La pelota entró al guante de Samad Taylor, pero la pared de Tropicana Field la sacó de ahí. Lo que parecía un out que salvaba el juego se convirtió en un home run de dos carreras de Jonny DeLuca que empató el partido 3-3 en el noveno inning y acabó con el salvamento de Mason Miller, el cerrador más dominante del béisbol en 2026. Los Rays de Tampa Bay ganaron después 5-4 en once entradas y barrieron a los Padres de San Diego en tres juegos.
Qué pasó exactamente en esa jugada
Con dos outs en el noveno, los Rays perdiendo 3-1 y un corredor en base, DeLuca conectó un elevado profundo al jardín izquierdo. Taylor lo rastreó, llegó hasta la esquina del jardín y metió el guante. La atrapó. El problema fue el choque con la pared baja de esa esquina en Tropicana Field: el impacto le sacó la pelota del guante y la bola cayó al otro lado. Por reglamento de MLB, es jonrón. Sin error oficial, sin interferencia de fanático. Solo una jugada que el campo convirtió en catástrofe.
Es importante aclararlo porque en redes circularon versiones confusas: Taylor no tiró ni deflectó la pelota, y no se le cargó error. La bola cayó sobre la pared por el golpe, y eso bajo las reglas del estadio cuenta como cuadrangular. Mala suerte encima de mala suerte.
El día más cruel de Samad Taylor y el tropiezo de Mason Miller
El contexto hace la historia mucho más difícil. Taylor había sido activado de la lista de lesionados esa misma mañana del 30 de agosto, después de perderse varias semanas con una distensión en el oblicuo derecho. Antes de la lesión venía siendo uno de los mejores bateadores de San Diego: .330/.410/.398 en 26 juegos. Su regreso duró un turno al bate clave y terminó con esa imagen en la esquina del jardín.
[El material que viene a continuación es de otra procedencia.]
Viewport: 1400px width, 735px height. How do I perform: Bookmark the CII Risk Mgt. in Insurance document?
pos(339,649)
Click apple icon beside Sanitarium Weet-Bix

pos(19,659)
Para Mason Miller, el golpe fue igual de duro en términos estadísticos. El cerrador derecho de 27 años llegó al noveno con una de las líneas más impresionantes de cualquier relevista en 2026: ERA de 0.86, WHIP de 0.82 — eso es menos de un bateador llegando a base por cada entrada lanzada — y 31 salvamentos en 34 oportunidades. Lo que es más: no había permitido ni un solo jonrón en sus primeras 53 apariciones como Padre. DeLuca le conectó el segundo en dos juegos consecutivos, aunque con mucha ayuda de la geometría de Tropicana.
Los Rays completaron el daño en la undécima entrada. Jorge Mateo conectó un sencillo sobre la cabeza de Taylor para traer la carrera del triunfo 5-4. El mismo jardín, el mismo jugador, el mismo dolor.
Los Rays barren y los Padres se complican en la carrera de comodines
Tampa Bay ganó su cuarto juego consecutivo y su sexto seguido ante San Diego. Junior Caminero extendió su racha de hits a 13 juegos con un jonrón de 440 pies en el cuarto inning, y Drew Rasmussen lanzó seis entradas sólidas con seis ponches y solo dos carreras permitidas, aunque se fue sin decisión.
Para los Padres el momento no puede ser peor. Pierden a Luis Rengifo por lesión de rodilla el día anterior, recuperan a Taylor solo para verlo protagonizar la jugada más dolorosa del partido, y encima salen barridos de una serie que necesitaban ganar. Ahora viajan a Cincinnati a enfrentar a los Rojos en una racha que los complica directamente en la pelea por los comodines de la Liga Nacional.